To the spiders he was an invisible blur.
He butchered them with the Xornian halberd, and there was nothing they could do to stop him. One by one, as the sand dripped through the timer, he slew them, until the spouts and droplets of their dark, caustic blood hung all round him in the air like an evil rain.
One swirl of the flat, broad blade of the halberd through the air smashed the poisonous blood out of his way so that he would not be burned. He shoved through the mess of slow-motion falling enemies, his teeth bared in a ferocious battle-snarl.
Power coursed through him. Saul ran forward, leaped into the air and landed feet first on the head of the last of the spiders. He plunged his blade down through the head of the final monster with such force that it vanished up to the hilt down into the creature’s fetid flesh.
Saul let it go and stood there on top of the falling spider for what seemed to him a long moment.
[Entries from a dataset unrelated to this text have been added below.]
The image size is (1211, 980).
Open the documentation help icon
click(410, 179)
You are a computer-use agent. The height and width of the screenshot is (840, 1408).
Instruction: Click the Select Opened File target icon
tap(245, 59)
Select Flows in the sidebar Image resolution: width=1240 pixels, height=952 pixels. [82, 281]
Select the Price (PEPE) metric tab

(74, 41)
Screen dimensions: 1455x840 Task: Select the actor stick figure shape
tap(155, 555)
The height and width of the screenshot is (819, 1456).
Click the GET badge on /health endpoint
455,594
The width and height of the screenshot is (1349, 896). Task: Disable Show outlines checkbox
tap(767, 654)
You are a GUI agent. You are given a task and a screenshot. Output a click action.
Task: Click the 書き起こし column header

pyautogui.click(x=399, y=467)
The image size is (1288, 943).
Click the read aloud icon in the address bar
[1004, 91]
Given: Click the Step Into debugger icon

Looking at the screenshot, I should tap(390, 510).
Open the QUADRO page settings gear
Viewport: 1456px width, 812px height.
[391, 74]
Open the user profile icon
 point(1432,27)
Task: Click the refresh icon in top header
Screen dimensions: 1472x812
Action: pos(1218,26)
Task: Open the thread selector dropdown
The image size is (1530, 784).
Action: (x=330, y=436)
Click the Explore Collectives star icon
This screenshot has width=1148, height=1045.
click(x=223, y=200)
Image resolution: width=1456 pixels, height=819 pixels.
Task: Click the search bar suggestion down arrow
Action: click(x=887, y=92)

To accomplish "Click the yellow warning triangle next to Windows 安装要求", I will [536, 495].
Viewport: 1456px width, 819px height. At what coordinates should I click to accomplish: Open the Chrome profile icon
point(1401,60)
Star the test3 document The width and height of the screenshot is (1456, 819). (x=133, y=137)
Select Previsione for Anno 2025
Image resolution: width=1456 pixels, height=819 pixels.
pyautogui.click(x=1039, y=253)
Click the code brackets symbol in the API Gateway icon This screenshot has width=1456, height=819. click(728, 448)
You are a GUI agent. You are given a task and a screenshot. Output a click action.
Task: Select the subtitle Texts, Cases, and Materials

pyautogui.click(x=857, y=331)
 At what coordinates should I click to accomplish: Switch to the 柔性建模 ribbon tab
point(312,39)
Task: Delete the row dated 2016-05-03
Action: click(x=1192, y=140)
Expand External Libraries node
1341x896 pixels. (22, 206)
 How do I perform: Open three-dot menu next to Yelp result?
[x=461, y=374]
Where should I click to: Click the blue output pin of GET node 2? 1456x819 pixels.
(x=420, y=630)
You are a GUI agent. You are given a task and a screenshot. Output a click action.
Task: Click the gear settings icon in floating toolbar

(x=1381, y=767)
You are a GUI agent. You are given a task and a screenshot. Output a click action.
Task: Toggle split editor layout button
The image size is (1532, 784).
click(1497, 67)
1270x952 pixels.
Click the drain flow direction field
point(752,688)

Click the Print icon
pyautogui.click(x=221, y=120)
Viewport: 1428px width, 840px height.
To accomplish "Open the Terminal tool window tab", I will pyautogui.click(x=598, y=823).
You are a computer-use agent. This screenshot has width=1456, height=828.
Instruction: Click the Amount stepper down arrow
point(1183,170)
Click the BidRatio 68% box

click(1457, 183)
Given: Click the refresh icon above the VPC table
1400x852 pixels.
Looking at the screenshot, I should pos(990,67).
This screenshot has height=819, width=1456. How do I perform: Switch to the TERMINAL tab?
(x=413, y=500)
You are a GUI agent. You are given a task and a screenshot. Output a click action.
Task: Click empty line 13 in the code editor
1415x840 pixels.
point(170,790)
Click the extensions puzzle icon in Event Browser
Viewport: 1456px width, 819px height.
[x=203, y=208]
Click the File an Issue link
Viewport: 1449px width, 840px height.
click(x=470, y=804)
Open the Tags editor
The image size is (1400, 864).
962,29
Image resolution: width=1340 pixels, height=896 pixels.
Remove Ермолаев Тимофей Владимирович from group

He looked around from his vantage point and saw at last what had hardly dared hoped to see.
From the south, on the narrow valley that connected the village to, approached a mass of figures.
Dark figures, shadowed in the pale light of the winter morning. For a moment, he thought he saw the black glint of warlock thrall armor, and the white gleam of runes. Then a banner caught the light of the sun breaking through the clouds, and he saw that in the air above the soldiers fluttered the golden eight-pointed star of Xorn.
And at the head of the crowd, riding a huge, silver-colored raptor, was none other than old Rork, the blacksmith of Harkin’s Holdfast.
The sand ran out from the spell, and Saul leapt from the top of the dying spider, drawing his sword as the din of the fight roared back into full volume around him.
His reinforcements had come at last, but the battle was not yet over.